The Cookcamp
- The Cookcamp first edition cover.
- Author: Gary Paulsen
- Language: English
- Series: Alida's series
- Publisher: Scholastic
- Publication date: March 1, 1991
- Publication place: United States
- Media type: Print (hardback)
- Pages: 115 pp (first edition)
- ISBN: 0-531-05927-8
- OCLC: 22006371
- LC Class: PZ7.P2843 Co 1991
- Followed by: Alida's Song

= The Cookcamp =

1991 novel by Gary Paulsen

The Cookcamp is a young adult novel by American author Gary Paulsen, published on March 1, 1991, by Scholastic. In 1999 it was followed by the sequel Alida's Song.

The story is about a boy who is sent to the north to live with his grandmother because of his parents being occupied with World War II.

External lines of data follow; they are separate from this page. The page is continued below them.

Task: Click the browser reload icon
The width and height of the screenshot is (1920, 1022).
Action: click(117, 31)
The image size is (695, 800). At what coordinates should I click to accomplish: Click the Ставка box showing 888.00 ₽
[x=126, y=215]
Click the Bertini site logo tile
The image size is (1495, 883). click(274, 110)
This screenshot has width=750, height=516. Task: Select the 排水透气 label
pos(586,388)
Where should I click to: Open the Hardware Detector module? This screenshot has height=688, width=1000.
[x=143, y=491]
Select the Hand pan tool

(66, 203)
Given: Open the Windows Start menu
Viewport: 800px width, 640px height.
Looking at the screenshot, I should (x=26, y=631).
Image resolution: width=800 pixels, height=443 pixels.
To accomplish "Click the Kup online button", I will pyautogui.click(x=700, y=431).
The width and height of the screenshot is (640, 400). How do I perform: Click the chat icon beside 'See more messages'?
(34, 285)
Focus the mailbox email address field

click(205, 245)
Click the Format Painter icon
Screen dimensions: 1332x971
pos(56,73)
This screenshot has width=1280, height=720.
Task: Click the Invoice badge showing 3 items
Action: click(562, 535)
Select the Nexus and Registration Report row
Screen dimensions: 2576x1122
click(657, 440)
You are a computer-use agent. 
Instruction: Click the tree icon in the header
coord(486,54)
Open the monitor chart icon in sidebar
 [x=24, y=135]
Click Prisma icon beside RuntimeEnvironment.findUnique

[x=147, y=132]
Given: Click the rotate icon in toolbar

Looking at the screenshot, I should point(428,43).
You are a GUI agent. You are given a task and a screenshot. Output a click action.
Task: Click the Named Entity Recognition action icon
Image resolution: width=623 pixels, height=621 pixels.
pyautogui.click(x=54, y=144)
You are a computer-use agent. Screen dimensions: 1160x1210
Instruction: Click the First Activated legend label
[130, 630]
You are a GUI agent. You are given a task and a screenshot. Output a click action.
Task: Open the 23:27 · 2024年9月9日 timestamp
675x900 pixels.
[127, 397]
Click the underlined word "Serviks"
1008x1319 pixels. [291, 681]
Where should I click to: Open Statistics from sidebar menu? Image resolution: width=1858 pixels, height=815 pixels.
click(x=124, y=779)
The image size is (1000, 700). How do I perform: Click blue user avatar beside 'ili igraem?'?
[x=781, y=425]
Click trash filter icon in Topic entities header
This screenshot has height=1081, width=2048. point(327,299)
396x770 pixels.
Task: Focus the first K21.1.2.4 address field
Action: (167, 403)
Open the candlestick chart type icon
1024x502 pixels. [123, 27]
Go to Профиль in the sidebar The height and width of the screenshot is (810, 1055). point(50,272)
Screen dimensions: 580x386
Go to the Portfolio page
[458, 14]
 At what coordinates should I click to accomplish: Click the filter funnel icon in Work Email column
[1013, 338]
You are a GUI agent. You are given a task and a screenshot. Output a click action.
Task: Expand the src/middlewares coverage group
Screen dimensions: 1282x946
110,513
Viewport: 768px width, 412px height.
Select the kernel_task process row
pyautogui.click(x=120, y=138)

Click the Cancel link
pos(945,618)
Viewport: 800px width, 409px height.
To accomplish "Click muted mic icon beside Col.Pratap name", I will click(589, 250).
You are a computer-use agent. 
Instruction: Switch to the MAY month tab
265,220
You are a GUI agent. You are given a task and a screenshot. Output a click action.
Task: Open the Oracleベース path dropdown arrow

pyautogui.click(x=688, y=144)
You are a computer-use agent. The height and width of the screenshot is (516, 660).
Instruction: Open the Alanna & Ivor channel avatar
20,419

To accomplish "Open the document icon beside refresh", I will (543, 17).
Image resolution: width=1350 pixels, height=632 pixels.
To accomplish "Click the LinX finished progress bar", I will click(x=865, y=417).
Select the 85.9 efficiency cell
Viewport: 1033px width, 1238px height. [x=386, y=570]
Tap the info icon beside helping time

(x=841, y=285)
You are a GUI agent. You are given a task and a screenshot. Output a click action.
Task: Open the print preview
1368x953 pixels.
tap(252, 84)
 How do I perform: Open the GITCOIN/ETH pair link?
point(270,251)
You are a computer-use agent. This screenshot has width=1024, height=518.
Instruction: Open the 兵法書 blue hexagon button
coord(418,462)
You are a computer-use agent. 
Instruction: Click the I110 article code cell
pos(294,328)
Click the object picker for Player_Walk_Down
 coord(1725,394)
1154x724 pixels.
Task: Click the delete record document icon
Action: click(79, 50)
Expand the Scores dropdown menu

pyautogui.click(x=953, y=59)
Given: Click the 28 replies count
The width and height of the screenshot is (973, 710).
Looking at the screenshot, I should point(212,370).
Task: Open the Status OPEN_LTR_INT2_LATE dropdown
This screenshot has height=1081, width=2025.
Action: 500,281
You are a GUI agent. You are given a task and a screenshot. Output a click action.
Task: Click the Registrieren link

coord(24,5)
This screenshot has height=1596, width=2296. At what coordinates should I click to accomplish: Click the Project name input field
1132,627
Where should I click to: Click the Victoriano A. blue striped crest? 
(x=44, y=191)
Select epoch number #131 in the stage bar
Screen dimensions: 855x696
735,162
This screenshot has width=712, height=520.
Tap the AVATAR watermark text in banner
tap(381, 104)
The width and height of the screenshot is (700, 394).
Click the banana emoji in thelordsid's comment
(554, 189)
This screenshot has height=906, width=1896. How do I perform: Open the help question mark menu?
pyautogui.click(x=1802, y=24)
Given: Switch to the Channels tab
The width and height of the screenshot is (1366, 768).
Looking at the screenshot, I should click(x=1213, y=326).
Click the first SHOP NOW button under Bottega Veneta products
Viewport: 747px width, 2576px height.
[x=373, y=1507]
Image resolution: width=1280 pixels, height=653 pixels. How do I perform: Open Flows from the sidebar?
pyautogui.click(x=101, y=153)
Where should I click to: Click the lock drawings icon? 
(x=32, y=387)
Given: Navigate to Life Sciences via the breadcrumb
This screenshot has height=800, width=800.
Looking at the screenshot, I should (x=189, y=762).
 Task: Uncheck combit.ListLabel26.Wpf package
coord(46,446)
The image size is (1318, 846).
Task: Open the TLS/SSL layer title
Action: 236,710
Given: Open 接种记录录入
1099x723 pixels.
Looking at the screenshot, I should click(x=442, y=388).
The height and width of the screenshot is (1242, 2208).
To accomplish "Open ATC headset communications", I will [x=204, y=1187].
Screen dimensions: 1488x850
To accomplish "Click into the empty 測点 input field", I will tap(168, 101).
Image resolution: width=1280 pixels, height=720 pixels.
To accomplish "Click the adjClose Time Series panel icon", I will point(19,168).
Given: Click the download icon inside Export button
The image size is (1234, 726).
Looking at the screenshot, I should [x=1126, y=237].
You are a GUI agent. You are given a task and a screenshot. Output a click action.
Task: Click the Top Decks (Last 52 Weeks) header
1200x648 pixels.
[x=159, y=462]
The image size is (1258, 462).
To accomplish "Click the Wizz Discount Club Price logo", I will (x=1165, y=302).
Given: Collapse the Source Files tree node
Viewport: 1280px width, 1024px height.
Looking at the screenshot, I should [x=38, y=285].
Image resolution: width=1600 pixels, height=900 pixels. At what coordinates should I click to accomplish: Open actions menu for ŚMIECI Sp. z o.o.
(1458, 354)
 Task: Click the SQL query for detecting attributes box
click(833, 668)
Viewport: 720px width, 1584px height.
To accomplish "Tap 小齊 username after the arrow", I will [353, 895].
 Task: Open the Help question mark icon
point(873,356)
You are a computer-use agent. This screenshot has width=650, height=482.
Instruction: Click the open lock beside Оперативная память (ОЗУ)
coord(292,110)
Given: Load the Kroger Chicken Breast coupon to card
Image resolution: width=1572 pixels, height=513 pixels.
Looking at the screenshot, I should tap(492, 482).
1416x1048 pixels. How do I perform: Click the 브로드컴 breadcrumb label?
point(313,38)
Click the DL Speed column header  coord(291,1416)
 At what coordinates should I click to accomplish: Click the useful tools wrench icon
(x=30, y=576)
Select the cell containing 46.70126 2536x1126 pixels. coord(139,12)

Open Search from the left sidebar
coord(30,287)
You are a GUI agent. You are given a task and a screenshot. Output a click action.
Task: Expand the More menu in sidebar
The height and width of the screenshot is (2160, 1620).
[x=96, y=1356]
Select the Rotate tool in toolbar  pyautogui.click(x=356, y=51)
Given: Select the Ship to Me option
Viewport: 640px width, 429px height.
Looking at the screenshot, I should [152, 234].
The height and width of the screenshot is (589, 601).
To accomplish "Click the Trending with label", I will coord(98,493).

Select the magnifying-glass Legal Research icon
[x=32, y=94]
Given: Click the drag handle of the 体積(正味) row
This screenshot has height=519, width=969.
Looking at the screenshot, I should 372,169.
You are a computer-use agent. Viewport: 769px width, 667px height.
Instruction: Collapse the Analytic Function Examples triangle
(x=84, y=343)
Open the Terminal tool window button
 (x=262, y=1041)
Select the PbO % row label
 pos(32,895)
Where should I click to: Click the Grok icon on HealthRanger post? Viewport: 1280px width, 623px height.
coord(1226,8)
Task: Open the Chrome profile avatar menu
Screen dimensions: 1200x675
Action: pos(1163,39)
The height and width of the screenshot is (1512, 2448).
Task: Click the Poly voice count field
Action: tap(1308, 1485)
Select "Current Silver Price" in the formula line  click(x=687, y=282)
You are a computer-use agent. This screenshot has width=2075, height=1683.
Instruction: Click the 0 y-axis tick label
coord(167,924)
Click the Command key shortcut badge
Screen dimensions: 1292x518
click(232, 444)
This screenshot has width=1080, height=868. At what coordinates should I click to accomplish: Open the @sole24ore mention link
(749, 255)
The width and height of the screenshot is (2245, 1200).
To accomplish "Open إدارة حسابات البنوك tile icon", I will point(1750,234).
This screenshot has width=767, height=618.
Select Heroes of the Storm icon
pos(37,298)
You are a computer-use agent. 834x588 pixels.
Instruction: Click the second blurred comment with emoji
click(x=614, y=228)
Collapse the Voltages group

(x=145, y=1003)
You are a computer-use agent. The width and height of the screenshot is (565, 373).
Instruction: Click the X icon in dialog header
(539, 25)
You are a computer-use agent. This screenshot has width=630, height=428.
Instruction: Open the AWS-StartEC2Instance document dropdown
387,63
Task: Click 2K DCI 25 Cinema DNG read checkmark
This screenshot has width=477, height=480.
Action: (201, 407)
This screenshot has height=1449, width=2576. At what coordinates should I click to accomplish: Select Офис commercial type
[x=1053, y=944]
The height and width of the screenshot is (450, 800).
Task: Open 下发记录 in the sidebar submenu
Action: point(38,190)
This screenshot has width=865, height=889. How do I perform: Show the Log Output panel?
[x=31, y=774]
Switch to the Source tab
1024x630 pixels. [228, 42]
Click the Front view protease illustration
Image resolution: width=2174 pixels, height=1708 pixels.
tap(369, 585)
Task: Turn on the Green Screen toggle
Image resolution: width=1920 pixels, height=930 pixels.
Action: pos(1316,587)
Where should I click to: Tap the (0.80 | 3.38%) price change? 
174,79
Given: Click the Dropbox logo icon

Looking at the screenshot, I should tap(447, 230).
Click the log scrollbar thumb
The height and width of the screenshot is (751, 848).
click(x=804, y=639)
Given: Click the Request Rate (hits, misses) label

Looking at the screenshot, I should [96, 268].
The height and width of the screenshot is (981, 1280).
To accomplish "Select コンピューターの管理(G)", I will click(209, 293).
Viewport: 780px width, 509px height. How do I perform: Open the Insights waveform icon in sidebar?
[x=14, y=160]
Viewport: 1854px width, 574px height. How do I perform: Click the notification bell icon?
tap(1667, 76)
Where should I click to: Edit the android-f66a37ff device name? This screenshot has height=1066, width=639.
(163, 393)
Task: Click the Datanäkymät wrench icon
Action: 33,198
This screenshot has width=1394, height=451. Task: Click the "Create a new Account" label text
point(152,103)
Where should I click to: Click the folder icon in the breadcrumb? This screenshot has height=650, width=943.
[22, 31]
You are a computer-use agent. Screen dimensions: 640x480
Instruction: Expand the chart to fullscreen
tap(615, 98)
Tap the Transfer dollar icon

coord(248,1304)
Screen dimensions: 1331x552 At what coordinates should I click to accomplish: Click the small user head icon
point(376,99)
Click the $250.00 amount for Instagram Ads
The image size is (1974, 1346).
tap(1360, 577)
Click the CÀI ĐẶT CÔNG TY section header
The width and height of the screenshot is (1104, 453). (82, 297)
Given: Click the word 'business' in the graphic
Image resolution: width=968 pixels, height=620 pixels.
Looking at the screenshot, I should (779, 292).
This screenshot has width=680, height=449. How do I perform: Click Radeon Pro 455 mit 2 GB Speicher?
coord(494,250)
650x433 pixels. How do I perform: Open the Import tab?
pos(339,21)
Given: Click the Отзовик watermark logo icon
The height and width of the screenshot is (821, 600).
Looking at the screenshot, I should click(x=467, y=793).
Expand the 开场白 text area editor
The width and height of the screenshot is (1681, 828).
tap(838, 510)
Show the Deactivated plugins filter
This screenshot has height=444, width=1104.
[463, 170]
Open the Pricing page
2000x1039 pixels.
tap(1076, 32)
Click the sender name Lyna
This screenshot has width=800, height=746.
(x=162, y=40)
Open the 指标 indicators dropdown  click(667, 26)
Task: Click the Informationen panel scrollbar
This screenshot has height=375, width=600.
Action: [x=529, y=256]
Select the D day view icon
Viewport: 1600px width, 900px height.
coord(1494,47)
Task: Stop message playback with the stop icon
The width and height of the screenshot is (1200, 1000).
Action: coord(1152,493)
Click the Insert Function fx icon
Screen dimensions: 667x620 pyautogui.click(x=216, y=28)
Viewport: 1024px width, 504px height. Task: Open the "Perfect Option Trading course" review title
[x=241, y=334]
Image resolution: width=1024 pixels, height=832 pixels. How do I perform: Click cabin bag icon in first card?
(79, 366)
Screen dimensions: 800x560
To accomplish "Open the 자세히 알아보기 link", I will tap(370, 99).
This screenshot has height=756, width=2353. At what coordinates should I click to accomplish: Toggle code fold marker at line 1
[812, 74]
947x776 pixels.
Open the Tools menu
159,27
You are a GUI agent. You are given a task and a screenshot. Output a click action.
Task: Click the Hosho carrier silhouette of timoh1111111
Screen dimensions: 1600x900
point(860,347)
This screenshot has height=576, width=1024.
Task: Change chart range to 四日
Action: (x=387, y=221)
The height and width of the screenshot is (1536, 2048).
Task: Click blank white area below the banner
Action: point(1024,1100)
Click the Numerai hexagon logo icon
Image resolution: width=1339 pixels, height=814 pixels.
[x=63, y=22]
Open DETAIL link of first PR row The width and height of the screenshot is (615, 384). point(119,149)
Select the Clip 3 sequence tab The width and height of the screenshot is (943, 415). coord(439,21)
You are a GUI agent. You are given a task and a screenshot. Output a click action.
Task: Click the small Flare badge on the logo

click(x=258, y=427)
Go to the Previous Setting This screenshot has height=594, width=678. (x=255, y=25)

Reviewers identified autobiographical elements to the story, particularly the grandmother, who is believed to be modeled on Paulsen's own grandmother. One reviewer called the book "a heart-warming nonfiction account of his childhood". In a review in The New York Times, Patty Campbell praised the book's "grave humor" and "almost unbearable poignancy". A review in Kirkus summarized the book as "a memorable evocation of a special time and place, grounded in authentic insight into deeper truths".